Ya, seperti mengulang masa putih abu-abu dulu, tiga tahun selalu berada di tempat ini demi menunggu satu-satunya angkutan umum yang tepat berhenti di depan SMA ku dulu. Hari itu aku pun menunggu bus yang sama demi bisa berbincang dengan  pak kenek. Setelah limabelas menit menunggu, akhirnya dating juga. Segera aku bergegas masuk. Sepi memang.  Di dalam bus hanya ada aku d satu penumpang lain.Bagaimana tidak sekarang semua orang mengendarai motor.

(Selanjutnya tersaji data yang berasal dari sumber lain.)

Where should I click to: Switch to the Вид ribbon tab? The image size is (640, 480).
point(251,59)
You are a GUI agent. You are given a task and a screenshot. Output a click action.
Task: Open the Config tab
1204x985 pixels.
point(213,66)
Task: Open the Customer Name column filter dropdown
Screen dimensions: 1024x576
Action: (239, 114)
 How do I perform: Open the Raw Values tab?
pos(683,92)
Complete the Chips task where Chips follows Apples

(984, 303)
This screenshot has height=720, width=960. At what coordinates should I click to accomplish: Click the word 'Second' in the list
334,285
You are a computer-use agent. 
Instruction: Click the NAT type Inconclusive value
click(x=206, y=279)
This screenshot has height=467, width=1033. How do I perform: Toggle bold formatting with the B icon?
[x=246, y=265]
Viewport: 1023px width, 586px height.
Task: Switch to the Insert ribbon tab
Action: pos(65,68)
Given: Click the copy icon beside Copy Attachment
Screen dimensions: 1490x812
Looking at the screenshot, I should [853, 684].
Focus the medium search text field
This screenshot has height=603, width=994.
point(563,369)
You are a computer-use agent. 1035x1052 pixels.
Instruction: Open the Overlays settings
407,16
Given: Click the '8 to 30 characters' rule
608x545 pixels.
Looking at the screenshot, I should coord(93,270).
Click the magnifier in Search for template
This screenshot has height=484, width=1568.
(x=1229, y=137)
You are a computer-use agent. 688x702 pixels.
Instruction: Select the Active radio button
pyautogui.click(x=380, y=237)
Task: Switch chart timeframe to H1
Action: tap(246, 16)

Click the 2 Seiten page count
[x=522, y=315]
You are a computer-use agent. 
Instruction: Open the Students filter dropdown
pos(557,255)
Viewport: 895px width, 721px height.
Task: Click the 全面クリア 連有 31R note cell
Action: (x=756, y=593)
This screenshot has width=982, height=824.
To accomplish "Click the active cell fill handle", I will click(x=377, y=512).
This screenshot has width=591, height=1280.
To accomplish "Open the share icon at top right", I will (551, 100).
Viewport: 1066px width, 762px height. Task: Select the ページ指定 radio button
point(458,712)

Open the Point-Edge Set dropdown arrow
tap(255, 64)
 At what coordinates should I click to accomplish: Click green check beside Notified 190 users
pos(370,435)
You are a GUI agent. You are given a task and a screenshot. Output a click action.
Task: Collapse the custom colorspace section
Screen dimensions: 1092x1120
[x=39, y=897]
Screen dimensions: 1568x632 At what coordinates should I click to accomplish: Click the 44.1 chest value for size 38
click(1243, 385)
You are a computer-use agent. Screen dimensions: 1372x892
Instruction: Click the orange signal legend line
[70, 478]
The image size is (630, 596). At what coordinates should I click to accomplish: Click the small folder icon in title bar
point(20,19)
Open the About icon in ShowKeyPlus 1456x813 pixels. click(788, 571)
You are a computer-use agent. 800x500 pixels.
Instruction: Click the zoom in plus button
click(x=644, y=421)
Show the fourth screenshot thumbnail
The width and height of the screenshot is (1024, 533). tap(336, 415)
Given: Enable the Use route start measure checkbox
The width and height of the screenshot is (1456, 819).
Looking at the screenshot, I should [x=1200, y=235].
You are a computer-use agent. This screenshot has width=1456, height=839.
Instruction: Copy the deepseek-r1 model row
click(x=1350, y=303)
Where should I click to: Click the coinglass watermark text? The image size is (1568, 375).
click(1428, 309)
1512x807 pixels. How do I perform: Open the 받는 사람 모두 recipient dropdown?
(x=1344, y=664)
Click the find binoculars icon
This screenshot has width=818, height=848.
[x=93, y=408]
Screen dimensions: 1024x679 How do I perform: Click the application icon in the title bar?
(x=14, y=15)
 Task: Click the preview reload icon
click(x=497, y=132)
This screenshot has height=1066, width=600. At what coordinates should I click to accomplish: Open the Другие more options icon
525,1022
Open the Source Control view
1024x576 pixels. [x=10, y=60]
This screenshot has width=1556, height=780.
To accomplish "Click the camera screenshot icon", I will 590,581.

Hm, seperti biasa, busnya masih lama ngendon di depan pasar. Di bangku paling belakang aku duduk agar dapat melancarkan aksiku mendekati pak keneknya. Setelah beberapa saat kemudian supir dan keneknya masuk bus. Oops mas keneknya gahar.. telinga ber-anting dan tangan ber-tatto. Tenang, tidak takut, badannya kecil kok.haha..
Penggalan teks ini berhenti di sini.